Rowland, who is set to go on trial Wednesday, is accused of accepting $35,000 in consulting fees from Lisa Wilson-Foley's 2012 congressional campaign disguised as payments from the nursing home chain.
Rowland says he did nothing wrong. He has pleaded not guilty to conspiracy, falsifying records in a federal investigation, causing false statements to be made to the Federal Election Commission and causing illegal campaign contributions.
Foley and his wife pleaded guilty in March to conspiring to make illegal campaign contributions.
Prosecutors say the Foleys came up with the plan to hide Rowland's campaign role amid concern they would be criticized if it were discovered they paid for advice from an ex-convict. Rowland served 10 months in prison after pleading guilty almost a decade ago to accepting gifts while in office.
"Had a brief chat with Lisa," Rowland wrote to an email Brian Foley. "I get it. Let's you and I meet."
The government alleges the email is evidence of the conspiracy. Rowland's attorneys argue he was simply showing that he understood that the Foleys wanted him to work for the business and not the campaign.
Rowland's lawyers have attempted to block Foley from giving another interpretation of what Rowland meant in that email.

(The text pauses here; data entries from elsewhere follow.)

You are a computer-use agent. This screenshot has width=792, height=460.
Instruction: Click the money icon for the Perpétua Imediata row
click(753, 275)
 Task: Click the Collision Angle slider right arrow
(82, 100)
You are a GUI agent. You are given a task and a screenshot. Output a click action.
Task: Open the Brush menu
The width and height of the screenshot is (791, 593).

Foley is expected to testify that Rowland approached the couple to offer his services as a political consultant. He also is expected to testify that the amount of the payment was based on Rowland's assertions that a rival candidate, Mark Greenberg, had offered to pay him $7,500 to $8,000 a month, which prosecutors say also was to be hidden.

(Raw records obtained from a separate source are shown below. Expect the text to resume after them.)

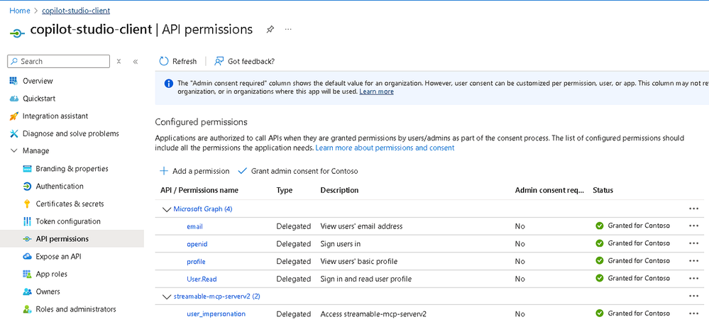Open more options for User.Read row

point(693,279)
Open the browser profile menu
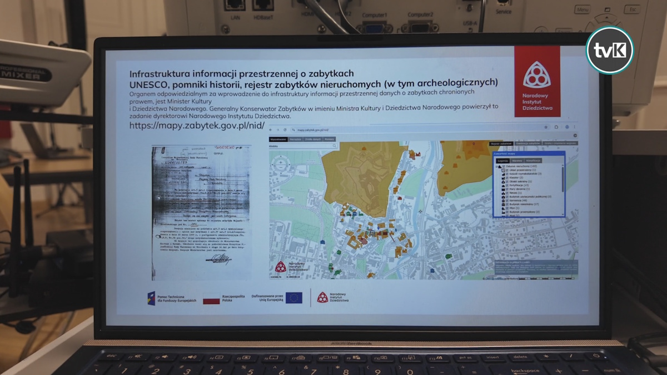The height and width of the screenshot is (375, 667). click(x=567, y=127)
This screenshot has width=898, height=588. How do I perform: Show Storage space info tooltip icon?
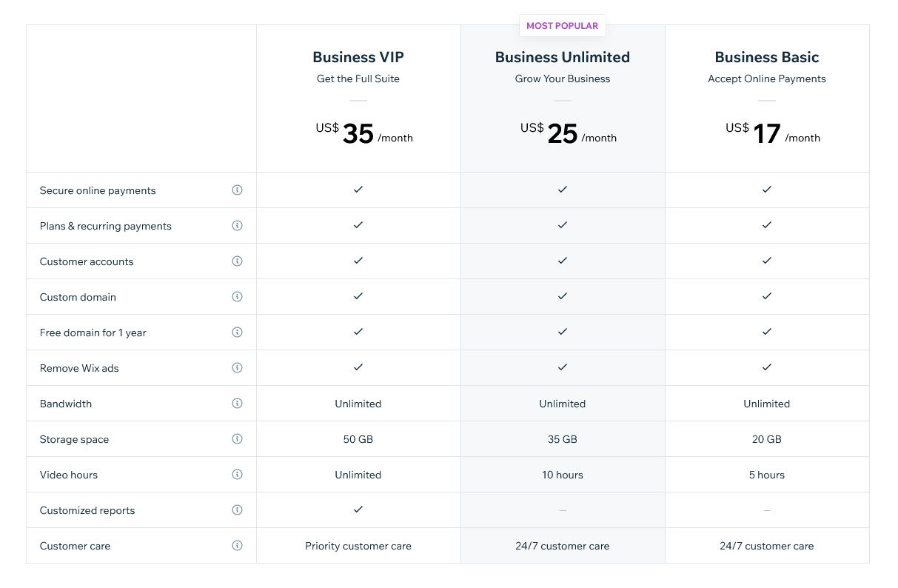[237, 439]
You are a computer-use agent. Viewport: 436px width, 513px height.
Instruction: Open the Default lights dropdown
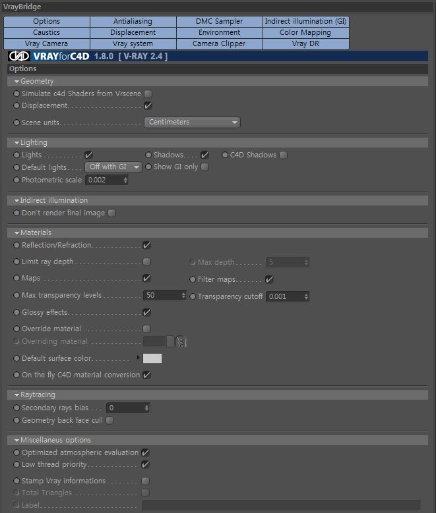[x=113, y=167]
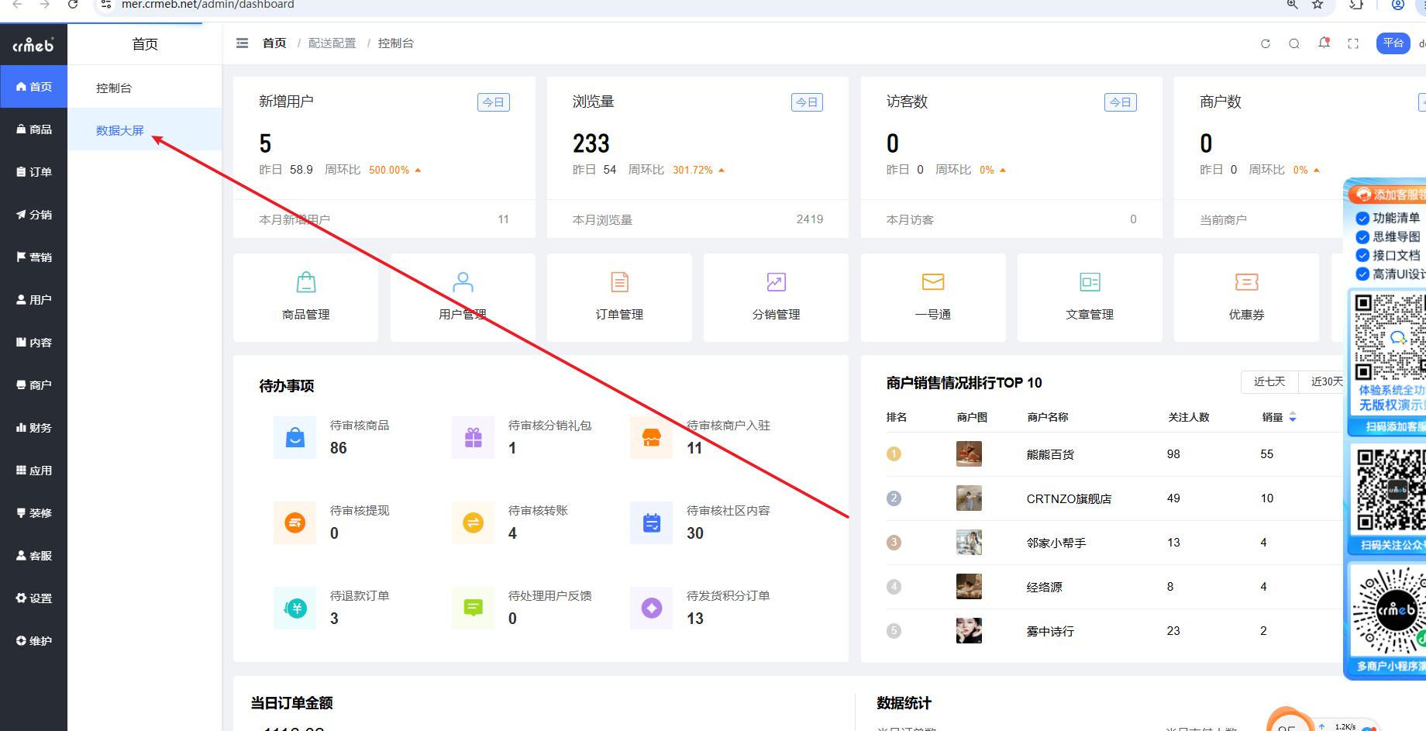Open 数据大屏 submenu item
The width and height of the screenshot is (1426, 731).
coord(120,130)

"Mr. Foley responded to this prospect by offering Mr. Rowland a consulting agreement with (the nursing home chain)," prosecutors wrote in a court filing. "They then negotiated Mr. Rowland's rate by negotiating down from the rate Mr. Greenberg had ostensibly offered Rowland for his campaign activities."
Judge Janet Arterton said after a hearing Tuesday that she will allow into evidence seven emails that show some communications between Foley and his lawyers may contradict his grand jury testimony. Prosecutors had accidentally given the emails to the defense along with other discovery material.
Rowland could receive another federal prison sentence if convicted.
But not everyone believes that is likely.
Hugh Keefe, a well-known trial attorney who has represented several high-profile politicians accused of corruption, said the Federal Election Commission often handles cases like this one administratively, usually with a fine.
"I think people can honestly ponder why the federal government is pouring time, money and resources into this prosecution, because it's a relatively small amount of money involved and John Rowland is now a private citizen," said Keefe, who is representing several potential witnesses in the case. "By federal standards, it's on the lower end of the scale as far as crimes go."